◆ Required work:
Extract, exactly and without pictures, every line from the one that includes "Click the var_120= -0x120 definition line" through the final line of the material below.

◆ Data under study:
========================

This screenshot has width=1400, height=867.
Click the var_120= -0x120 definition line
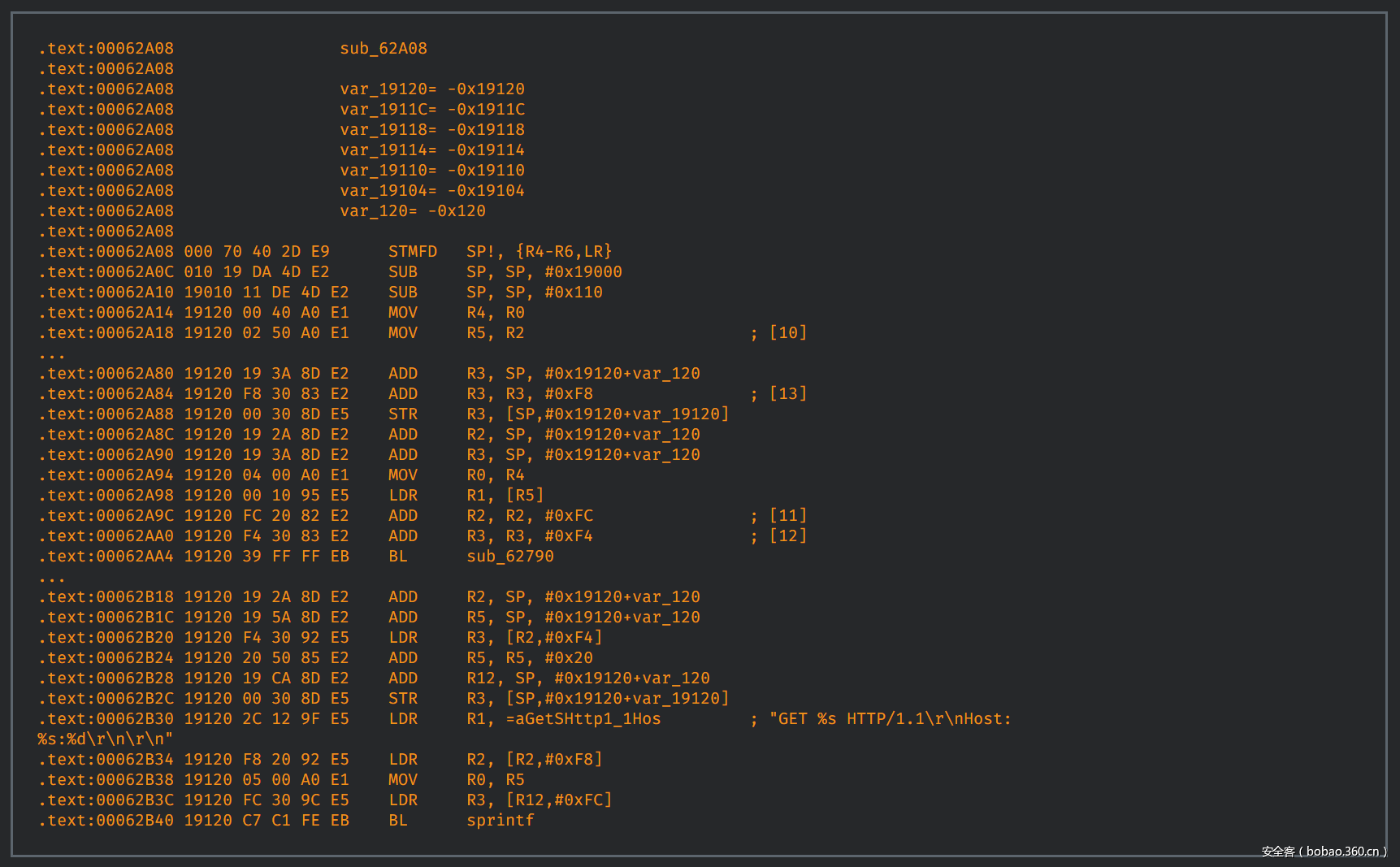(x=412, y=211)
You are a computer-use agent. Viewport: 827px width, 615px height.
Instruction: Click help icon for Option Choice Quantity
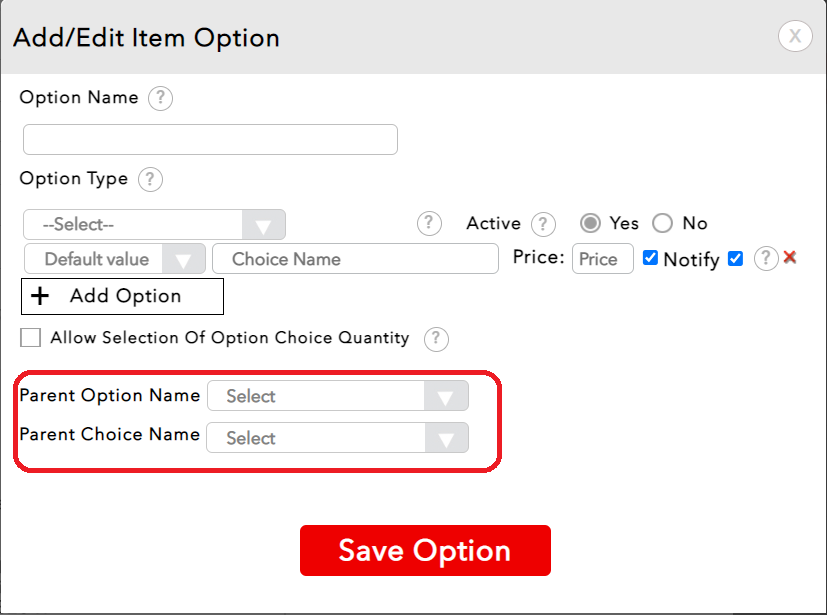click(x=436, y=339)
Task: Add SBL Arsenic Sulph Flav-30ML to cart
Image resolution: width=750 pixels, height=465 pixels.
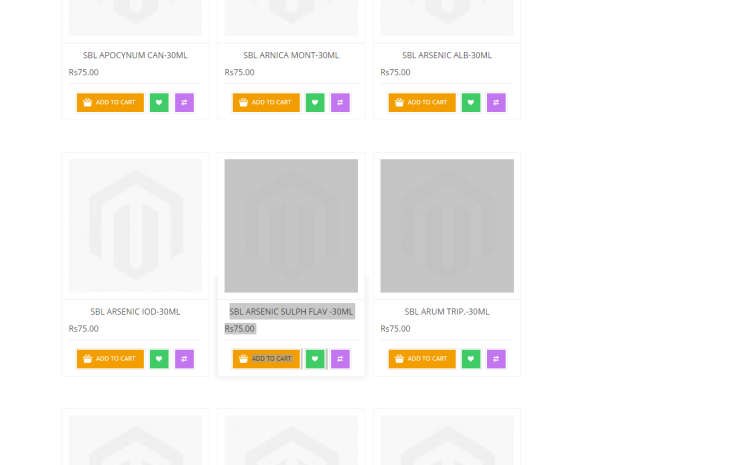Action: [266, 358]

========================

◆ Output of the task:
Click the var_120= -0x120 definition line
(x=412, y=211)
You are a computer-use agent. Viewport: 827px width, 615px height.
Instruction: Click help icon for Option Choice Quantity
click(x=436, y=339)
Task: Add SBL Arsenic Sulph Flav-30ML to cart
Image resolution: width=750 pixels, height=465 pixels.
Action: [266, 358]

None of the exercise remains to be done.